The actin-binding protein ANLN is a ubiquitously expressed protein required for cytokinesis. During the interphase of the cell cycle ANLN is primarily located to the nucleus. At the onset of mitosis, ANLN protein relocates to the cytoplasm where it accumulates in the contractile ring and cleavage furrow during telophase . Recruitment of ANLN to the cleavage furrow is mediated by RhoA-dependent mechanisms [4, 5]. Furthermore, ANLN interacts closely with RhoA, stabilizes the localization of the latter to the cleavage furrow and stimulates the expression of active RhoA [4, 6]. Numerous additional proteins, including F-actin, myosin, septins and CD2AP have been shown to interact with ANLN during assembly, maintenance and ingression of the cleavage furrow . Lack of ANLN is generally associated with correct assembly of the cleavage furrow but deficiencies during furrow ingression and completion of cell separation [3, 5].

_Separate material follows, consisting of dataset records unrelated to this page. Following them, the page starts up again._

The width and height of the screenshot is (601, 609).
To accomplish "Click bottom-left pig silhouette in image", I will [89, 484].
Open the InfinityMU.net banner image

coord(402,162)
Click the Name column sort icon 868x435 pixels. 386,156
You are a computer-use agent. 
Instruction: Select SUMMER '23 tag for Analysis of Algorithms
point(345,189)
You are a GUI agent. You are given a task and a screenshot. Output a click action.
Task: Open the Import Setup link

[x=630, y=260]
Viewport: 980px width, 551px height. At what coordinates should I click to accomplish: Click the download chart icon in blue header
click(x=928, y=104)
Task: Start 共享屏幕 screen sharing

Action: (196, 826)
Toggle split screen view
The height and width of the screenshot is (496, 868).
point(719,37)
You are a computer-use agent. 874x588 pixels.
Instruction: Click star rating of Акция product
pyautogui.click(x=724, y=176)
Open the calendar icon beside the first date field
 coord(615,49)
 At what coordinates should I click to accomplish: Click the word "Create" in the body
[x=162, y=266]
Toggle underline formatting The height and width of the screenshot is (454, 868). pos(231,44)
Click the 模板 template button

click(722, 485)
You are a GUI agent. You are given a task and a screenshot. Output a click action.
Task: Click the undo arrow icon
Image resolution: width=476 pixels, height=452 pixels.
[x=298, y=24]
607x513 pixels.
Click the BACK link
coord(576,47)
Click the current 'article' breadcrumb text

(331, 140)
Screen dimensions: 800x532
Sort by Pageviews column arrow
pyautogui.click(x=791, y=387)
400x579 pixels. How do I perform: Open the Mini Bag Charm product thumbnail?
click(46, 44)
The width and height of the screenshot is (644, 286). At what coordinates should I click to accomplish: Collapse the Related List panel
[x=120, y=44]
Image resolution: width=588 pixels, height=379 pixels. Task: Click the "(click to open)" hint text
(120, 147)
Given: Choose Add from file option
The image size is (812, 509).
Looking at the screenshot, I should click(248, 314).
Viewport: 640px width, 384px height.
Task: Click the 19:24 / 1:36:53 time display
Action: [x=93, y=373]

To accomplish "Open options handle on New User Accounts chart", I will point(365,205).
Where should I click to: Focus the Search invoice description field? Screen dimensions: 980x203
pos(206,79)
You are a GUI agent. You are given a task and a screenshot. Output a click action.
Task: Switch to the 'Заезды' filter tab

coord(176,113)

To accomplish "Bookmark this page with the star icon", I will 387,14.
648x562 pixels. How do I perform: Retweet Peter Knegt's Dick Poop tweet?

Consistent with the prominent role of ANLN during cytokinesis, up-regulation of ANLN expression is frequently observed during cancer development, growth and progression [8–10]. It has also been shown that depletion of ANLN expression in human non-small cell lung cancer cells leads to suppression of cell proliferation and an increase of large, poly-nucleated tumor cells . Interestingly, overexpression of the ANLN protein did not only induce cell growth, but also enhanced the migratory capacity of cells, implying a role of ANLN beyond cell cycle control. High ANLN mRNA expression and nuclear ANLN protein expression in lung cancer tissue has been shown to be significantly correlated to poor survival [6, 11]. In another study, cytoplasmic immunoreactivity for ANLN in renal cell carcinomas was associated with a better prognosis, indicating an independent function of ANLN in the cytoplasm . Moreover, ANLN mRNA expression was shown to increase from normal tissue to hyperplasia to malignant and metastatic disease in breast, ovary, renal, colorectal, hepatic, lung, endometrial and pancreatic cancer .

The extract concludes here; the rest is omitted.